Abundance and the UK Cultural Sector: Rethinking the Future of Arts and Culture
Apparently Abundance: How We Build a Better Future by Ezra Klein and Derek Thompson is all the rage in Whitehall right now so I thought I’d better see what all the fuss is about.
Today it can feel like the defining feature of politics and society is scarcity. Abundance offers a compelling, optimistic counter-narrative. Even though the book and its ideas are very firmly rooted in US economics and policy, its core ideas resonate in the UK too. So much so that it got me wondering what if we apply these ideas to the UK’s cultural sector? How might ideas about social and economic abundance reshape our thinking about the arts?

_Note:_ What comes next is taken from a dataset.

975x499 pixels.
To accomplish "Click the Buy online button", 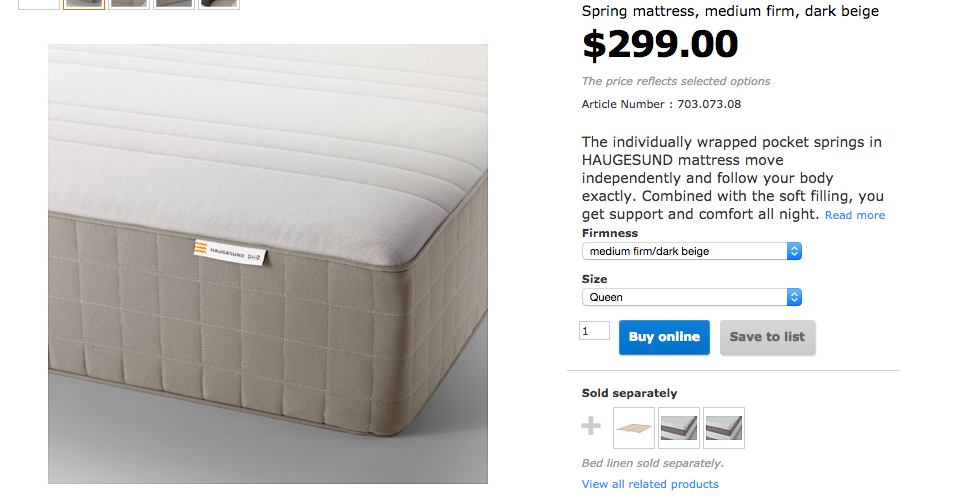I will click(x=664, y=337).
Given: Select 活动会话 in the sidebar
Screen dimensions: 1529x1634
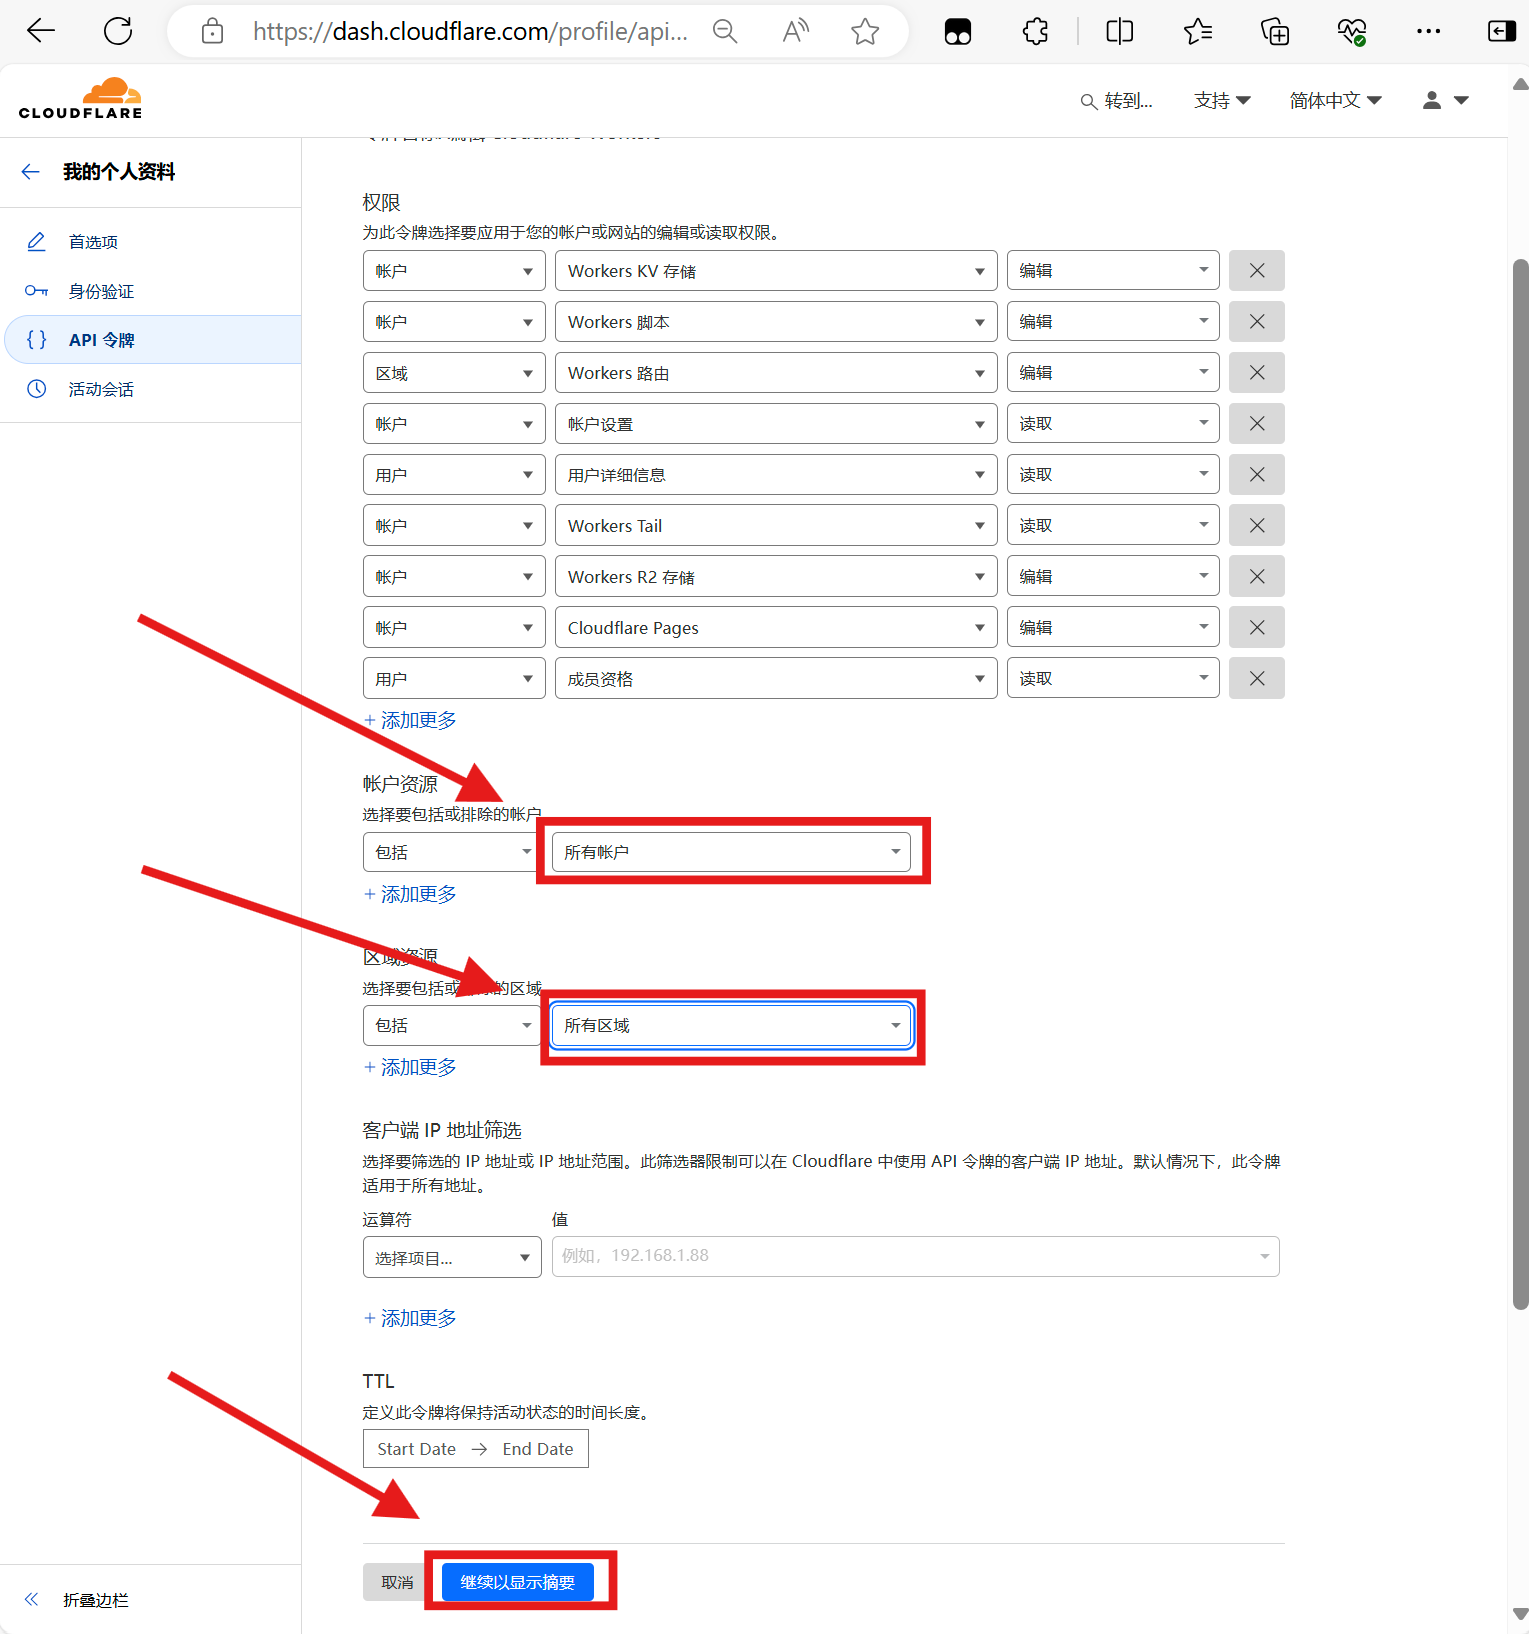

Ezra Klein and Derek Thompson imagine a 2050 where clean energy is abundant, resources are plentiful and "AI, labour rights and economic reforms have reduced poverty and shortened the work week." The significance of abundant green sources of electricity (like nuclear, wind and solar) to their philosophy cannot be overstated. Central to their thinking is the idea that “scarcity is a choice” so in their imagined future they imagine law-makers have chosen otherwise. It’s a refreshing perspective in an era often defined by a "politics of scarcity," where we seem to have "lost the faith in our future that once powered our optimism." New technologies, they argue, create new possibilities, so we must invent our way to a better future.
Abundance suggests that many of the constraints to societal progress that we experience in the current political climate are, in fact, self-imposed. Different decisions aiming towards abundance could accelerate greener technologies, better healthcare and more housing, for example. Therefore it’s up to politicians to create systems which enable, rather than restrict, progress.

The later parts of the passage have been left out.